Saved data entries:
□ □ □ □ □
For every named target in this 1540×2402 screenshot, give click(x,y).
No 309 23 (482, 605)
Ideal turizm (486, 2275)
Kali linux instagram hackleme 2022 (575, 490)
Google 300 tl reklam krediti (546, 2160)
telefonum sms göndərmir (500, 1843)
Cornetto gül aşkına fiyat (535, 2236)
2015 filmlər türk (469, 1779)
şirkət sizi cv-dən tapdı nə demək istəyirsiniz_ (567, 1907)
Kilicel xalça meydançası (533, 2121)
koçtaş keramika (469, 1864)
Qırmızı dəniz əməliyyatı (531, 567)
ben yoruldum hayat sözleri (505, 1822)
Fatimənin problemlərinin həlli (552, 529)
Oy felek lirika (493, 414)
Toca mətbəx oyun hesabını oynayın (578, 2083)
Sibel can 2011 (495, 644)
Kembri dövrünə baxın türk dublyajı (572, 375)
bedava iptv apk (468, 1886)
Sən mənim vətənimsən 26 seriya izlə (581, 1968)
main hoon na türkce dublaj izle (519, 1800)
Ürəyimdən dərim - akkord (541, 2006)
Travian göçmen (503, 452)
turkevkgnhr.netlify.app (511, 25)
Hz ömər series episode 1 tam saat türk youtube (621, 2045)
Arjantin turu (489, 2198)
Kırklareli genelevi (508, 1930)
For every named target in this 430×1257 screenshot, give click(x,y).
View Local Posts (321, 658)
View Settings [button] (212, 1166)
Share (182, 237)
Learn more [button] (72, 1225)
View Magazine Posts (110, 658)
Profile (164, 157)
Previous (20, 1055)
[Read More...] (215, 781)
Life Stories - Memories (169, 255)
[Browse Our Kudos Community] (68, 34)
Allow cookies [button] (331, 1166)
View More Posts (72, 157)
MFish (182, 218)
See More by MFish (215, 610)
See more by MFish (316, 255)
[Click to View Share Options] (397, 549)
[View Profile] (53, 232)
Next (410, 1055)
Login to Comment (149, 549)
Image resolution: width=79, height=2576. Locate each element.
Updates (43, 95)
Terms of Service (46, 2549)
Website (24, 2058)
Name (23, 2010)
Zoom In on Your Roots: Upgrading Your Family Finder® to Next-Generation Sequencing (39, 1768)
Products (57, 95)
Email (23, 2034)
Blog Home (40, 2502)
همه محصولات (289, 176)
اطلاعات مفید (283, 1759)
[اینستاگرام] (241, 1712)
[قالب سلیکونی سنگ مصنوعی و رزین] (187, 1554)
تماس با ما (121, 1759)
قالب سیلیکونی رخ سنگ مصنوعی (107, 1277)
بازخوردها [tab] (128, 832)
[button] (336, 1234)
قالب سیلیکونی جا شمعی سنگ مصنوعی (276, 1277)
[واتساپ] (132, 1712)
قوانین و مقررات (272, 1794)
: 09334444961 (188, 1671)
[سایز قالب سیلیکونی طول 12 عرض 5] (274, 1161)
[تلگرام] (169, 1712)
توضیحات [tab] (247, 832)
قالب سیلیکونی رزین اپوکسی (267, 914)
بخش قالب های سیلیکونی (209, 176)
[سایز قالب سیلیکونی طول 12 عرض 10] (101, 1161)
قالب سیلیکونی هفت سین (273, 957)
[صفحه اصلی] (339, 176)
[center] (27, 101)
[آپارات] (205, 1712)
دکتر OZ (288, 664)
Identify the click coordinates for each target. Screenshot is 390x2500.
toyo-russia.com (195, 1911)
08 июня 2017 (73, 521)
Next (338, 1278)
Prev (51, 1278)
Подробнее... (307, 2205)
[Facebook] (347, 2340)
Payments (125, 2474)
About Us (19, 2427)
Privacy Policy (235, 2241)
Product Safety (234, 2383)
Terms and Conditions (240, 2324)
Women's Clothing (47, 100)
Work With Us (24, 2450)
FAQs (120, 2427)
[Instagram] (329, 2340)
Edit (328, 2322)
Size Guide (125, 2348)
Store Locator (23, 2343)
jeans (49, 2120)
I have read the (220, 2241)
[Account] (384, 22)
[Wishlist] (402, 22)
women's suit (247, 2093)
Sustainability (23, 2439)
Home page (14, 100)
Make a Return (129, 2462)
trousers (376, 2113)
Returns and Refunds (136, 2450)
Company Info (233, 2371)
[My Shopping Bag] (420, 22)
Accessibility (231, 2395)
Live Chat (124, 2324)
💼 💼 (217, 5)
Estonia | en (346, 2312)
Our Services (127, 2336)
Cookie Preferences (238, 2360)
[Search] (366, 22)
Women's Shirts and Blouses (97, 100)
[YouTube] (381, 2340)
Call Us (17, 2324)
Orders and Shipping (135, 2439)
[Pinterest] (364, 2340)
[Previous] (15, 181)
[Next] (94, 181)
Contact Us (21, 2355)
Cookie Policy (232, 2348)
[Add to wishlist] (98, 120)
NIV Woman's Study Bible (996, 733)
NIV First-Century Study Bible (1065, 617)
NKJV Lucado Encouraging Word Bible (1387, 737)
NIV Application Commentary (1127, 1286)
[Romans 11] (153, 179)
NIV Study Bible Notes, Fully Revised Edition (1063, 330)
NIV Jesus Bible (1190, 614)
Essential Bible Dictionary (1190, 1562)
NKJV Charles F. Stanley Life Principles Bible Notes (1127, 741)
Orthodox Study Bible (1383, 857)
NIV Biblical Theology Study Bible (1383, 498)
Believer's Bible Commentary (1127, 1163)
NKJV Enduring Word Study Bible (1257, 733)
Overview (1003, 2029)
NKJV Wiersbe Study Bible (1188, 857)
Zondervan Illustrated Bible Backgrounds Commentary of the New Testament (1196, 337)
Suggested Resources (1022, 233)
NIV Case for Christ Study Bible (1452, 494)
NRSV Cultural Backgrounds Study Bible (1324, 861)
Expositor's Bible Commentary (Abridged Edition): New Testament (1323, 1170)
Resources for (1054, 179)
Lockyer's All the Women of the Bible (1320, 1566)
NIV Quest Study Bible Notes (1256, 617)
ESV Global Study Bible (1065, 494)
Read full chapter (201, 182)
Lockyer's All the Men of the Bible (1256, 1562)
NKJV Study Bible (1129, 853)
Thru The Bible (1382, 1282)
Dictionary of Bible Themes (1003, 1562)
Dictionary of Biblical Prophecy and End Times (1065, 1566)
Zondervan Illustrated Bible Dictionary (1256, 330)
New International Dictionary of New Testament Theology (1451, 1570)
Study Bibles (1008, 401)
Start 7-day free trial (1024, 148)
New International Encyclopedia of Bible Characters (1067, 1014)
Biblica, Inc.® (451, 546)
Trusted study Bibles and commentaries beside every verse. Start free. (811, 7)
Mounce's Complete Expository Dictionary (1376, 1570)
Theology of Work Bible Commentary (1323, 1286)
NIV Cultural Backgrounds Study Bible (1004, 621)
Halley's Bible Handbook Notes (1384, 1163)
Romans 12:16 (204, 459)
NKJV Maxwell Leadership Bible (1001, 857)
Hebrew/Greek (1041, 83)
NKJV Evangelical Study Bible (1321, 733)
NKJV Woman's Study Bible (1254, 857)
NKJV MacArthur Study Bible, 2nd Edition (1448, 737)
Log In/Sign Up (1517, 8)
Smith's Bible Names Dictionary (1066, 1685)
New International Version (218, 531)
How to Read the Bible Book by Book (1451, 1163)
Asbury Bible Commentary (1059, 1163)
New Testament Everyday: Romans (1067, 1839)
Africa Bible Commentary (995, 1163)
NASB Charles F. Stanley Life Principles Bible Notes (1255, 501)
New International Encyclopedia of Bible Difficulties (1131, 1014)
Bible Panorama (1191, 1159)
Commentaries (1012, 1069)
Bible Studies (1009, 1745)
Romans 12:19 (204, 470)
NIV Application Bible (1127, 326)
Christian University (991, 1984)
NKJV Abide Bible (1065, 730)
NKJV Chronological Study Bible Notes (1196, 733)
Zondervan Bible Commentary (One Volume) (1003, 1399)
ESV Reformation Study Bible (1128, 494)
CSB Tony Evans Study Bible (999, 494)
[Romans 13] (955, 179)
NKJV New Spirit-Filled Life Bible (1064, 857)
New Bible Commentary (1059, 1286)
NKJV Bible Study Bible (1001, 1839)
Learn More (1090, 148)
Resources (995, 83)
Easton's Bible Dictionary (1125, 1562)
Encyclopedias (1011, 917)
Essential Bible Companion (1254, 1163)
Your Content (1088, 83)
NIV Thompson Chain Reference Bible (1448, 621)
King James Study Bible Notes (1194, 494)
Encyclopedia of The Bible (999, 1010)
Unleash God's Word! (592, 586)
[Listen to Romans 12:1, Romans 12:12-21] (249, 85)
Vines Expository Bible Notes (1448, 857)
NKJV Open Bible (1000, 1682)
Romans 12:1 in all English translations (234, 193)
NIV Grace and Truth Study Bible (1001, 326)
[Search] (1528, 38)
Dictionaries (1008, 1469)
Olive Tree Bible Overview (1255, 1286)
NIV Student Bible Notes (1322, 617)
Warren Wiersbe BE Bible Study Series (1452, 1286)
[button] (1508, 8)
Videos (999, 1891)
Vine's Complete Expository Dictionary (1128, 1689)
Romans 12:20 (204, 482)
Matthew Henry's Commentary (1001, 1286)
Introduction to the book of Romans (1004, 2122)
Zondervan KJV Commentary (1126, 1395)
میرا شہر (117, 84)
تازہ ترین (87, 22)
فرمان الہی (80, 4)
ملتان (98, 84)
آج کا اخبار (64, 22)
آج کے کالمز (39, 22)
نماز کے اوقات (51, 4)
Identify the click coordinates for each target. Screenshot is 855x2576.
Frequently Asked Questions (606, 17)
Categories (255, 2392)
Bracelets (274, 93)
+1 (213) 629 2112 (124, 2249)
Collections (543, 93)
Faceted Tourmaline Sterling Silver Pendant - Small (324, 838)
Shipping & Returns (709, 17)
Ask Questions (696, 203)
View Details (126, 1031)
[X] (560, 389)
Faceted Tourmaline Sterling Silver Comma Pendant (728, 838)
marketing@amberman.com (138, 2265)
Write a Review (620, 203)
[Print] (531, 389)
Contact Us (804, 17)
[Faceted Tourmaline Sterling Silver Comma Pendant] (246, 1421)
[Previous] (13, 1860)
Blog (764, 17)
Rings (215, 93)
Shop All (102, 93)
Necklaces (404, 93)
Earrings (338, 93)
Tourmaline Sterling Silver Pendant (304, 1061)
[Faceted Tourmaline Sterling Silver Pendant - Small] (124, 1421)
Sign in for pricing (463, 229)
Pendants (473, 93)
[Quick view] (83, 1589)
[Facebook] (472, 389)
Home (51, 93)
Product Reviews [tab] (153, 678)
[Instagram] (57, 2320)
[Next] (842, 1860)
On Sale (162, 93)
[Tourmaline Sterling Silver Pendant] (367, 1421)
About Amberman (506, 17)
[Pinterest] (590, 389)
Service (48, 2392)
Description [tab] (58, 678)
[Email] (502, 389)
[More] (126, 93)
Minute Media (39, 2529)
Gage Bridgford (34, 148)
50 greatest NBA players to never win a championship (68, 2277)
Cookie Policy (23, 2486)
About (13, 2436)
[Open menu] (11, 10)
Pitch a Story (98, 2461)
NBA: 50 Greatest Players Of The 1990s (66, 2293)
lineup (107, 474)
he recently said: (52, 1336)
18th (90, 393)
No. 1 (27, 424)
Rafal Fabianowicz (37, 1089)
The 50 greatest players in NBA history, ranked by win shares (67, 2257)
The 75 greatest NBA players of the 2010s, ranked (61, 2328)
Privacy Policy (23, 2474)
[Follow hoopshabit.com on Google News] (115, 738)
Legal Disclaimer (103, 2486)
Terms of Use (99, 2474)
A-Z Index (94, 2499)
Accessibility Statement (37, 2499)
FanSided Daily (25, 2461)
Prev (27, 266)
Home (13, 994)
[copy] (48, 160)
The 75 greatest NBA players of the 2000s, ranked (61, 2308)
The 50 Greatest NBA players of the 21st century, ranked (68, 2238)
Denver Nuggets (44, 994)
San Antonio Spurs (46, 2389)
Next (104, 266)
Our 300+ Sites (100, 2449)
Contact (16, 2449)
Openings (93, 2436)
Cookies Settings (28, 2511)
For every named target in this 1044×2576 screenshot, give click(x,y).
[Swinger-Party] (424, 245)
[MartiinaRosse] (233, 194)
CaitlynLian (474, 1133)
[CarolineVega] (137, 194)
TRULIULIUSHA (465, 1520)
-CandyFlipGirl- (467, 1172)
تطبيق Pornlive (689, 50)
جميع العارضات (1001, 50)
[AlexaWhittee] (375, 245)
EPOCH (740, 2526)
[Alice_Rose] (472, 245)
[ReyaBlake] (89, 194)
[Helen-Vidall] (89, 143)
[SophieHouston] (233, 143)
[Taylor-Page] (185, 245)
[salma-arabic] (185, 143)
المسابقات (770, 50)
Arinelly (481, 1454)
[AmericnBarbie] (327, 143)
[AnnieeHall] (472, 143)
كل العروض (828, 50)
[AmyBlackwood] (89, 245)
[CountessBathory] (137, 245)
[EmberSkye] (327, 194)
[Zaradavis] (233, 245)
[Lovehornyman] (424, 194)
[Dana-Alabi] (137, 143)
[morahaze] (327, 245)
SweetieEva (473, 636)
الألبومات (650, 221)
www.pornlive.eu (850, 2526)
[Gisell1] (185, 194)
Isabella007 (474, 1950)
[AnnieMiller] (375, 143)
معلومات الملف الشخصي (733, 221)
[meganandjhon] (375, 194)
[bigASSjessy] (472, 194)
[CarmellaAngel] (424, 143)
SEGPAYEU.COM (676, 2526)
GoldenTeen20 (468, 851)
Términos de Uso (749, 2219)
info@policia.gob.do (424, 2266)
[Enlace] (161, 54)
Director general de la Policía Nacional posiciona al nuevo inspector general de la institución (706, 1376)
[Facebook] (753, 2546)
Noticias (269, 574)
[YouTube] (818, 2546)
□ □ □ □ □
Task: From the records above, extract exactly and only the lines that begin at the line with "Legal Disclaimer (103, 2486)" and stop after the line with "Denver Nuggets (44, 994)".

Your response:
Legal Disclaimer (103, 2486)
Terms of Use (99, 2474)
A-Z Index (94, 2499)
Accessibility Statement (37, 2499)
FanSided Daily (25, 2461)
Prev (27, 266)
Home (13, 994)
[copy] (48, 160)
The 75 greatest NBA players of the 2000s, ranked (61, 2308)
The 50 Greatest NBA players of the 21st century, ranked (68, 2238)
Denver Nuggets (44, 994)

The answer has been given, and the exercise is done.